Link

Capacity Plan: System

Goal

The goal of this exercise is to identify any potential system concerns across a production site. The Operations Monitor application exposes this information simply, so that it can be easily referenced.

There are a number of metrics that should be focused on, including the following:

  • Engine CPU
  • Engine RAM
  • Users per Engine
  • Intra-day Reloads
  • Batch Window

Note

Note that more important than any of the above is the overall end-user experience. If the end-users are complaining about performance issues, even though the above metrics look to be good, it could likely be due to the application itself. Refer to: Applications.

Table of Contents


Operations Monitor

This page leverages the Operations Monitor. Please refer to the Operations Monitor page for an overview and relevant documentation links.

Confirm Operations Monitor is Operational

Navigate to the Monitoring apps and select the Details button (info icon) on the Operations Monitor application. Confirm that the application’s data is up-to-date.

ops_monitor_operational.png

If the Operations Monitor is not up-to-date, please refer to the Operations Monitor Documentation for configuration details and troubleshooting steps.


Gather Metrics

Select the Performance sheet of the Operations Monitor.

capacity_planning_system_1.png

Select the Month field and select the last three months, assuming this exercise is being executed quarterly.

capacity_planning_system_2.png

CPU

Now, focus on the Qlik Sense Engine CPU chart for a moment. Ensure that the measure is set to Max CPU. Note that this chart defaults to viewing at the Month, however it can drill down to the day, hour, and ten-minute timeline. It is advised to look for extended durations of high CPU utilization, and to see if those events are recurring. In the below chart, we can see that these servers are not heavily utilized, as the maximum CPU does not go above 32%.

capacity_planning_system_3.png

RAM

Next, focuse on the Qlik Sense Engine RAM (GB) chart. This chart is of the same construct as the prior, except focusing on RAM utilization. It is important to note that this chart is showing not only the “base RAM footprint” of the applications, but also the “result set cache RAM”, as well as RAM for calculations, etc. Take the time to review the chart below and look for extended periods of time of very high RAM utilization, say around 90%, where the server is continuously fighting to clear cache to make room for new result sets. It should be relatively clear if the server is over-taxed if it is flat-lining consistently. The servers in the chart below look healthy, however.

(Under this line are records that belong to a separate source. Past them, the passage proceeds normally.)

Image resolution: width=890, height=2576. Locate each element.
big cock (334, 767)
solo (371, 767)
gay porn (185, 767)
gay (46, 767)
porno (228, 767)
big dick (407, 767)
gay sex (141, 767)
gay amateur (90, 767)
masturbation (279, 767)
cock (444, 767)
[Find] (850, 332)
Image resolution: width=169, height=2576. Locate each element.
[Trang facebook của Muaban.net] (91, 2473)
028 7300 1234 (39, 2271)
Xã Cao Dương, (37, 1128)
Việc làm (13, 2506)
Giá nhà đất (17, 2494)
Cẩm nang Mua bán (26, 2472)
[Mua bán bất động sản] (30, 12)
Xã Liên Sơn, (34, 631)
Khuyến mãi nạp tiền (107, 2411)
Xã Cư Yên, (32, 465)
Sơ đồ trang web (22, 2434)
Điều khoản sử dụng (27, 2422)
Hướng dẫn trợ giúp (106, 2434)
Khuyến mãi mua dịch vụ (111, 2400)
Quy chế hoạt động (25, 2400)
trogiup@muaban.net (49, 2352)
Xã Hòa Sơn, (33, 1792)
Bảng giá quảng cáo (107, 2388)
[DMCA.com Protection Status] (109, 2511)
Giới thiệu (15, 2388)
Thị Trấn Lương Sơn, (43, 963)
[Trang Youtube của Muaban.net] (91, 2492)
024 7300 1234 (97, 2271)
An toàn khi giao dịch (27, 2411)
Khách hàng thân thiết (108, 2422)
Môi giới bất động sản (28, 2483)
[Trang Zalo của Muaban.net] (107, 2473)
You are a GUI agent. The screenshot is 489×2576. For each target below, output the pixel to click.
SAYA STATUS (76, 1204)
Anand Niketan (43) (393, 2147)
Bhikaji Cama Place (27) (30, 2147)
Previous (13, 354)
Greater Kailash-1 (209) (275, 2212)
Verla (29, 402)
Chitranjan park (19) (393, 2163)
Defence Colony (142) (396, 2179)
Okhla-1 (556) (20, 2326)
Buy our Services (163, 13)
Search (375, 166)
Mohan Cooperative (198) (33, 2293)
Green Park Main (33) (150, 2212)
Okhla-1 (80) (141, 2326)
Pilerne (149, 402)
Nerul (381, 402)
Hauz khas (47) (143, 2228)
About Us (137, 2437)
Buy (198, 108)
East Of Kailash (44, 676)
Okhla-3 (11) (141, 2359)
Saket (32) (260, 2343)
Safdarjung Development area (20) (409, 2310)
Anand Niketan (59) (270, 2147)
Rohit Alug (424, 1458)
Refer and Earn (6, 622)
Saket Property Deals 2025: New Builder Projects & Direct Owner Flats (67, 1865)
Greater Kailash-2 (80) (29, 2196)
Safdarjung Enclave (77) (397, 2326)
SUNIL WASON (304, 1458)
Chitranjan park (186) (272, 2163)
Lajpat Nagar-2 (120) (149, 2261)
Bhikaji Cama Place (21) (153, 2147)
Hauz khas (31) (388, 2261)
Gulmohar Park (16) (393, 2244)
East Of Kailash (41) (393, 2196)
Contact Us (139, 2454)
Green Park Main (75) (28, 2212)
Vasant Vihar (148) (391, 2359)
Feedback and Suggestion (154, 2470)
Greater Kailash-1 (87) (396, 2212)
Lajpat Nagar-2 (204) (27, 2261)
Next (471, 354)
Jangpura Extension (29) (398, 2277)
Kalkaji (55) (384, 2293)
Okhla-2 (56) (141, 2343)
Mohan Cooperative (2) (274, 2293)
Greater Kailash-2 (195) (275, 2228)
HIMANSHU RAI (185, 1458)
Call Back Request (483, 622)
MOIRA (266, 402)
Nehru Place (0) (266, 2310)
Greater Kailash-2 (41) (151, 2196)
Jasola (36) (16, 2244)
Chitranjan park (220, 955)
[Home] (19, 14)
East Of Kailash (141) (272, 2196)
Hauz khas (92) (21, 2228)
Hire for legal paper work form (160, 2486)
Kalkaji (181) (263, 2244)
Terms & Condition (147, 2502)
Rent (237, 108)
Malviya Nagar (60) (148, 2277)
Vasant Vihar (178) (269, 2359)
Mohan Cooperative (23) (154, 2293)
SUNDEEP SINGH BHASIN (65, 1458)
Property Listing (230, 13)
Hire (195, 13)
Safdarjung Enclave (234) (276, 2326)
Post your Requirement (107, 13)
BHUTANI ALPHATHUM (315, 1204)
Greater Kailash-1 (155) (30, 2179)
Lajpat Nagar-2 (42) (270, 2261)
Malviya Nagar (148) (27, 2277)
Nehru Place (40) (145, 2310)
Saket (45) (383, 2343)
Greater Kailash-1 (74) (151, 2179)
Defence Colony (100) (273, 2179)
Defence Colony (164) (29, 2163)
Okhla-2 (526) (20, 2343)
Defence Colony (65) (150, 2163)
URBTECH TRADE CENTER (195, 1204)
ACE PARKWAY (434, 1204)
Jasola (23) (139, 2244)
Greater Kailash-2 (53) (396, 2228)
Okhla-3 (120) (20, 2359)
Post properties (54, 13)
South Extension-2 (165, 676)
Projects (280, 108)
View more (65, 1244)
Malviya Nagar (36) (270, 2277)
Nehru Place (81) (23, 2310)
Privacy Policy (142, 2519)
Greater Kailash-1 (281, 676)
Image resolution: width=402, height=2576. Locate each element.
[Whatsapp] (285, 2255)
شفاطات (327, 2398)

capacity_planning_system_4.png

As there is no simple way here to show what applications are consuming what percentage of that RAM total, a way to draw a line in the sand could be the following best practice:

  • *The total base RAM footprint of all applications available to be lifted onto the engine should be <= 40% of the total RAM of the server.

* Of course, this is a best practice from keeping a server from going off the rails, but it is not guaranteed. If there were thousands of users hitting that box at the same time, they would more than likely consume more than the available amount of RAM left over–but in general, it is a good practice if users have been properly distributed across engines.

To gather this metric, we need to leverage the App Metadata Analyzer. Confirm that it is setup, and then navigate to the App Availability sheet.

capacity_planning_system_5.png

In the Engine Node: Available Apps & Base RAM Footprint table, one can view the total base RAM footprint for all applications that are able to be lifted on each individual engine node.

Note

This practice should also be repeated with selecting only the highly-used applications, as it is highly unlikely that all applications will be open in RAM at the same time in production, unless there are only a few applications that are deployed. It is suggested to select only highly used applications, which can be found in the Operations Monitor -> Session Overview sheet -> Top 50 Apps chart.

capacity_planning_system_19.png

With no specific applications selected:

capacity_planning_system_6.png

Here, it is visible that all apps are available on all engine nodes–meaning there are no custom load balancing rules in place. The total application RAM footprint is 155 GB, and in this case, the servers have a total of 512 GB of RAM. This puts the total base RAM footprint at 30% of the total server RAM–which is below that 40% line from the best practice above–so all is well for the time being.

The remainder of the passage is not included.